Akademik Məlumat İdarəetmə Sistemi
Journal of Marine Engineering and Technology, 2025 (SCI-Expanded, Scopus)
Liquefied Natural Gas (LNG) ship-to-ship (STS) transfers have emerged as a critical process in the global LNG supply chain, facilitating flexible and efficient cargo movements despite significant operational risks. This paper attempts to perform a comprehensive risk analysis for the LNG STS operational process. To accomplish this, integrated risk-based modelling; Dempster-Shafer evidence theory and Failure mode effects and criticality analysis are used for quantification.
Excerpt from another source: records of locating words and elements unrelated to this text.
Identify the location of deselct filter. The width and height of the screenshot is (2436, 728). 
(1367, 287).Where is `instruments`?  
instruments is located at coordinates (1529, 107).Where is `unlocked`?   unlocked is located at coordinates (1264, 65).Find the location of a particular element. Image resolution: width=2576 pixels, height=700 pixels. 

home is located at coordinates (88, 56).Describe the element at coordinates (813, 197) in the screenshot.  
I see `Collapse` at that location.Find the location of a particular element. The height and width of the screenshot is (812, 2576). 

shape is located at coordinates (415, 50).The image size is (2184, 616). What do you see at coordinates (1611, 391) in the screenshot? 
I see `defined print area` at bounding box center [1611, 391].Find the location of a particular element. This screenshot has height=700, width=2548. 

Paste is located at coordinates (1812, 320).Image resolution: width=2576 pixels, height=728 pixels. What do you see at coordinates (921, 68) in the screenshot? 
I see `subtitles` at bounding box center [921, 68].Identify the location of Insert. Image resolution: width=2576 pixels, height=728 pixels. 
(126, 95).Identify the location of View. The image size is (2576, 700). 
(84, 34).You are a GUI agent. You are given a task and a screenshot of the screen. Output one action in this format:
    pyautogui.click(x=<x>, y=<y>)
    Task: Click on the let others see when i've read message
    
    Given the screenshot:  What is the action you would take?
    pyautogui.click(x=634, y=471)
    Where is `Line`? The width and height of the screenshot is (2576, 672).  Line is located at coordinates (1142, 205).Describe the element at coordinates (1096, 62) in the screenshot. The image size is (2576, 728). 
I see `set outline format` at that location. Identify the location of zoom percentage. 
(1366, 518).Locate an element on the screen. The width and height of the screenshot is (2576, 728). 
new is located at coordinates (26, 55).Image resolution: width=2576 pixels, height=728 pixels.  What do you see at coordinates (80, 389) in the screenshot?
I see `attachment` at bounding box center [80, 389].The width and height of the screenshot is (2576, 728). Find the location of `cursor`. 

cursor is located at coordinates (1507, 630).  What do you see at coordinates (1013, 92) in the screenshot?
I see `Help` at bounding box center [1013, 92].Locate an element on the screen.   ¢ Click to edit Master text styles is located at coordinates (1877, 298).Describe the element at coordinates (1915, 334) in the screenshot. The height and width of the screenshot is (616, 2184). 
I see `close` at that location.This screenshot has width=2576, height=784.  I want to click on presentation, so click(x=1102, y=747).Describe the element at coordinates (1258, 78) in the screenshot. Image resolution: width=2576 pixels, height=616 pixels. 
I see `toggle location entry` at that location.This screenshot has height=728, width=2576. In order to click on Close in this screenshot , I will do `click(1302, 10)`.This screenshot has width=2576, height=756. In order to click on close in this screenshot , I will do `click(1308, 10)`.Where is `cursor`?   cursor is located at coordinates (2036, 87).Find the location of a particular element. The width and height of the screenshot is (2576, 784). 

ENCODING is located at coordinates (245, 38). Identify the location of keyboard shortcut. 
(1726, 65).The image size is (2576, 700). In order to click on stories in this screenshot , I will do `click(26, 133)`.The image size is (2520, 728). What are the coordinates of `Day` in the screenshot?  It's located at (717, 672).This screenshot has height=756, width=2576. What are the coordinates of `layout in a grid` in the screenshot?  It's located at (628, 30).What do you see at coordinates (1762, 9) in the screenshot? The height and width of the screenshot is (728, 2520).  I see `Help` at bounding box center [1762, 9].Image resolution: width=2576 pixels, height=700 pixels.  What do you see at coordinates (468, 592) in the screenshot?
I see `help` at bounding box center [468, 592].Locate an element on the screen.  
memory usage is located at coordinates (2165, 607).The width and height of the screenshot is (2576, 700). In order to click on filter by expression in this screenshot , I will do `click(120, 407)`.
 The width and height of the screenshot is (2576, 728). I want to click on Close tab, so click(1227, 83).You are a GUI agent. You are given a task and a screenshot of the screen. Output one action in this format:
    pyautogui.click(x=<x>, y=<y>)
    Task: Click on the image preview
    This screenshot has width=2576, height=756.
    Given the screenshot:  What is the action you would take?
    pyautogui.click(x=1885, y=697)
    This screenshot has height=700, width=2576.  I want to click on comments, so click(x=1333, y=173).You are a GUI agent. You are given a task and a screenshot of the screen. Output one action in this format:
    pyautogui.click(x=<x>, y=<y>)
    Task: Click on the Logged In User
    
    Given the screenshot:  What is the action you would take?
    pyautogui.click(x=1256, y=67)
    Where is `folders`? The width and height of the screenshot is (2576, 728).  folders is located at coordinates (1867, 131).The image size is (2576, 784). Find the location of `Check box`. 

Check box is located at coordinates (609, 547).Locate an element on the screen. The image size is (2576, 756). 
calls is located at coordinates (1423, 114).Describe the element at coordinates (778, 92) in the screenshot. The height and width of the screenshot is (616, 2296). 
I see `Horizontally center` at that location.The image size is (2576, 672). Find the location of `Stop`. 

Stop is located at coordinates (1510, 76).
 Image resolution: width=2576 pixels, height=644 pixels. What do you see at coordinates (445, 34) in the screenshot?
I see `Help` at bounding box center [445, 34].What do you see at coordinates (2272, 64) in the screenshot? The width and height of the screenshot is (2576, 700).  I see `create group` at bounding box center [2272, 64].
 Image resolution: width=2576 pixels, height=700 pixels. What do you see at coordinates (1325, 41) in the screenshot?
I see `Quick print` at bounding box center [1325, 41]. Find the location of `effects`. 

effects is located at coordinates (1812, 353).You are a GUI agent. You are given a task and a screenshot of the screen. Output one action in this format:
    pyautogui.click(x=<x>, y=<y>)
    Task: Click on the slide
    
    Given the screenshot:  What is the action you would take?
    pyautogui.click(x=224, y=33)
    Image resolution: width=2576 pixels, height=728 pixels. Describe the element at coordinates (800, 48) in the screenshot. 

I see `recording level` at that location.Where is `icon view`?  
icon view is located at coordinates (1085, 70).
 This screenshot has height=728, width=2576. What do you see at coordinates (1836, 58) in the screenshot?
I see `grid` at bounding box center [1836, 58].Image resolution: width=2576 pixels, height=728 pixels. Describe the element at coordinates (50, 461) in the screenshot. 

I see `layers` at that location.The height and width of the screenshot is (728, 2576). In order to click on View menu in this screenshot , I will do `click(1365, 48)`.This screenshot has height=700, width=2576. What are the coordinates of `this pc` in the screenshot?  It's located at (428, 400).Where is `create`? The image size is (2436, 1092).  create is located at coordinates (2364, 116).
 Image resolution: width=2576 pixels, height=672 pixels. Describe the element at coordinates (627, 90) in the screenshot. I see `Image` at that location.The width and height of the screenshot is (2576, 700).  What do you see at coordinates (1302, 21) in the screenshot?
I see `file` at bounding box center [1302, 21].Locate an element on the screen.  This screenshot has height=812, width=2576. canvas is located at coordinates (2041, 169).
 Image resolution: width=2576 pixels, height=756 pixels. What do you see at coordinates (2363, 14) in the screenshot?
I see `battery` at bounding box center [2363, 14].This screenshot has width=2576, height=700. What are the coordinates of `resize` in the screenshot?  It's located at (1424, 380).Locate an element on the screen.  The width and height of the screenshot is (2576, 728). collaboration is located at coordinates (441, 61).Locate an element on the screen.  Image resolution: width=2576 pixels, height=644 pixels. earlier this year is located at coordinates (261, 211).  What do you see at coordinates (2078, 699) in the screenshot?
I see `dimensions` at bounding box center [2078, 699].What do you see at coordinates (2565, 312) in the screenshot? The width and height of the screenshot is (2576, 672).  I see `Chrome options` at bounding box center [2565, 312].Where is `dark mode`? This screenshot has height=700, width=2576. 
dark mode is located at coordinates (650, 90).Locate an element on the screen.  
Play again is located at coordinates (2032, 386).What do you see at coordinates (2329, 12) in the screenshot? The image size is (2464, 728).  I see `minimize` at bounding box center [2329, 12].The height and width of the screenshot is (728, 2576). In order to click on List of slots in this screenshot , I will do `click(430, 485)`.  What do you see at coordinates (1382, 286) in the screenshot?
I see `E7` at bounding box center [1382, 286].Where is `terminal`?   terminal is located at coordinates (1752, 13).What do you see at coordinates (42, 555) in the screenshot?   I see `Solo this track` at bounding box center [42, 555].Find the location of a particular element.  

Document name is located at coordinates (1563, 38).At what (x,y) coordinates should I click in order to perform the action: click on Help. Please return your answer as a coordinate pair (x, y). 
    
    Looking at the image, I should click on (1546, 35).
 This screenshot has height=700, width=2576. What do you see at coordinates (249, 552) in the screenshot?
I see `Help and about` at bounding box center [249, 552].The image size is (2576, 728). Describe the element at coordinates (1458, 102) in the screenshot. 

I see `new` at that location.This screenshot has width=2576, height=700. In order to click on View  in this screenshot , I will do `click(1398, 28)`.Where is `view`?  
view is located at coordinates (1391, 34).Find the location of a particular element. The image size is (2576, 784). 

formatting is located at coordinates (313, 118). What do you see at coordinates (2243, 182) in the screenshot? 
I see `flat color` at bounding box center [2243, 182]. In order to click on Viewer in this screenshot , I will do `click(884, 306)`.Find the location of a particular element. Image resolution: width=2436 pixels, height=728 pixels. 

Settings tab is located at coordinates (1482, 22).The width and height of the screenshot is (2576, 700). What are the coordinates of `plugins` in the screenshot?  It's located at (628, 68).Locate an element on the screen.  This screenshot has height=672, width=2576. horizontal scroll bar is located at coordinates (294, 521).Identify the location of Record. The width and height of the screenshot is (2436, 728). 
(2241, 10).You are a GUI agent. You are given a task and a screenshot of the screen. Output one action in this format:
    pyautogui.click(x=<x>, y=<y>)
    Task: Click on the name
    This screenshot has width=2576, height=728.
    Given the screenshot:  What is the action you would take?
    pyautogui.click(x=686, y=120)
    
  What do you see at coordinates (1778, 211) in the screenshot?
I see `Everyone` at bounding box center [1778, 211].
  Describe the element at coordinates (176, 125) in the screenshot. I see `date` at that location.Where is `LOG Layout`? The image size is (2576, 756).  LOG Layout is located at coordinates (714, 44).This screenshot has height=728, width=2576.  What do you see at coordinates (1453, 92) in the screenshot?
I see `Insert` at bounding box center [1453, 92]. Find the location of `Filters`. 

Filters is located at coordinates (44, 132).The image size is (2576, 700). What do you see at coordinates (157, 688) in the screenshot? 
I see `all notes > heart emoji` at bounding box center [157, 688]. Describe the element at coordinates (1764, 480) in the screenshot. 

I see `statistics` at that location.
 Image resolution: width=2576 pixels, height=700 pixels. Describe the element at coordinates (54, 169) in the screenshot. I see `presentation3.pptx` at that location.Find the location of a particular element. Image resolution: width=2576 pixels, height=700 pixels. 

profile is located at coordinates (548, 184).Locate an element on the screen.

Whilst the Dempster-Shafer evidence theory provides a mathematical framework to properly tackle with epistemic uncertainty in the assessment of risk parameters and to prioritise failure modes, the Failure mode effects and criticality analysis is addressing the assessment of potential operational failures and causes. In the study, the hybrid model integrates failure mode effects and criticality analysis to identify failure modes with Dempster-Shafer to quantify epistemic uncertainty in expert assessments of Occurrence (O), Severity (S), and Detection (D) parameters. Interval-valued expert judgments were combined using Dempster-Shafer rules, generating belief and plausibility distributions for Risk Priority Numbers (RPNs) to prioritise 19 identified failure modes. Results identified ‘mooring/unmooring related problems (RPN = 252)’ as the most critical failure mode, followed by ‘excessive ship speed (RPN = 180)’ and ‘high rate of cargo transfer (RPN = 175)’. Through this comprehensive research, the findings aim to offer insights for organisational managers, maritime safety researchers and crew members involved in LNG STS operations, fostering a deeper understanding of the strategies essential for ensuring safe and efficient LNG STS cargo operations.